• _What this task involves_
Keeping each line exactly as it is, output all of the records.

• _Record excerpts_
====
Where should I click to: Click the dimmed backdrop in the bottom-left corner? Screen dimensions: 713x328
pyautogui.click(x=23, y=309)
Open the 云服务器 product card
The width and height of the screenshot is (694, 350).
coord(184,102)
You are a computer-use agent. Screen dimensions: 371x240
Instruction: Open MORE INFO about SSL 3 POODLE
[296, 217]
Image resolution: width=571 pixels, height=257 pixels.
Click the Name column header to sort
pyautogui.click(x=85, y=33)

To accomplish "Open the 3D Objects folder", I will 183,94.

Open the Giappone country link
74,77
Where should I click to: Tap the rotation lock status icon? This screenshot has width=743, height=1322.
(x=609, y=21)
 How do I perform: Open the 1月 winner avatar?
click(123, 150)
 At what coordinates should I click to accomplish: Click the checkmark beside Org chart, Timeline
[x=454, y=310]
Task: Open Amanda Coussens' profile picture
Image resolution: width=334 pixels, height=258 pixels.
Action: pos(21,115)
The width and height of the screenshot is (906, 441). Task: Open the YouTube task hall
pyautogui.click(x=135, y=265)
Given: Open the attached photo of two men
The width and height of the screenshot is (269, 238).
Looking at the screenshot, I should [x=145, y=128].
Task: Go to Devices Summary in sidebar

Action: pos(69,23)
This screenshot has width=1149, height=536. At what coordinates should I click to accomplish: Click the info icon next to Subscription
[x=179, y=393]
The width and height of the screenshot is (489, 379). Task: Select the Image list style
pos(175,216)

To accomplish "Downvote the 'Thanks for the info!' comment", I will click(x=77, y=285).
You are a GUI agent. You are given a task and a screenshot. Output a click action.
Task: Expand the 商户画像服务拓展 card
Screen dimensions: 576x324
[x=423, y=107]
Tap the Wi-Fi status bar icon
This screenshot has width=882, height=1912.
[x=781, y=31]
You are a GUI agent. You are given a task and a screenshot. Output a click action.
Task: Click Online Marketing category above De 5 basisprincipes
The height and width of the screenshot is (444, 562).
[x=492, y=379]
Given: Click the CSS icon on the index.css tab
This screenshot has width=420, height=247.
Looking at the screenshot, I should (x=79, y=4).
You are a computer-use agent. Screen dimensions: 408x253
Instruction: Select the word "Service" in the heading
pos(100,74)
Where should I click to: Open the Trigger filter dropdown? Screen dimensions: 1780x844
====
• _Written answer_
Where should I click to: Click the dimmed backdrop in the bottom-left corner? Screen dimensions: 713x328
pyautogui.click(x=23, y=309)
Open the 云服务器 product card
The width and height of the screenshot is (694, 350).
coord(184,102)
You are a computer-use agent. Screen dimensions: 371x240
Instruction: Open MORE INFO about SSL 3 POODLE
[296, 217]
Image resolution: width=571 pixels, height=257 pixels.
Click the Name column header to sort
pyautogui.click(x=85, y=33)

To accomplish "Open the 3D Objects folder", I will 183,94.

Open the Giappone country link
74,77
Where should I click to: Tap the rotation lock status icon? This screenshot has width=743, height=1322.
(x=609, y=21)
 How do I perform: Open the 1月 winner avatar?
click(123, 150)
 At what coordinates should I click to accomplish: Click the checkmark beside Org chart, Timeline
[x=454, y=310]
Task: Open Amanda Coussens' profile picture
Image resolution: width=334 pixels, height=258 pixels.
Action: pos(21,115)
The width and height of the screenshot is (906, 441). Task: Open the YouTube task hall
pyautogui.click(x=135, y=265)
Given: Open the attached photo of two men
The width and height of the screenshot is (269, 238).
Looking at the screenshot, I should [x=145, y=128].
Task: Go to Devices Summary in sidebar

Action: pos(69,23)
This screenshot has width=1149, height=536. At what coordinates should I click to accomplish: Click the info icon next to Subscription
[x=179, y=393]
The width and height of the screenshot is (489, 379). Task: Select the Image list style
pos(175,216)

To accomplish "Downvote the 'Thanks for the info!' comment", I will click(x=77, y=285).
You are a GUI agent. You are given a task and a screenshot. Output a click action.
Task: Expand the 商户画像服务拓展 card
Screen dimensions: 576x324
[x=423, y=107]
Tap the Wi-Fi status bar icon
This screenshot has width=882, height=1912.
[x=781, y=31]
You are a GUI agent. You are given a task and a screenshot. Output a click action.
Task: Click Online Marketing category above De 5 basisprincipes
The height and width of the screenshot is (444, 562).
[x=492, y=379]
Given: Click the CSS icon on the index.css tab
This screenshot has width=420, height=247.
Looking at the screenshot, I should (x=79, y=4).
You are a computer-use agent. Screen dimensions: 408x253
Instruction: Select the word "Service" in the heading
pos(100,74)
Where should I click to: Open the Trigger filter dropdown? Screen dimensions: 1780x844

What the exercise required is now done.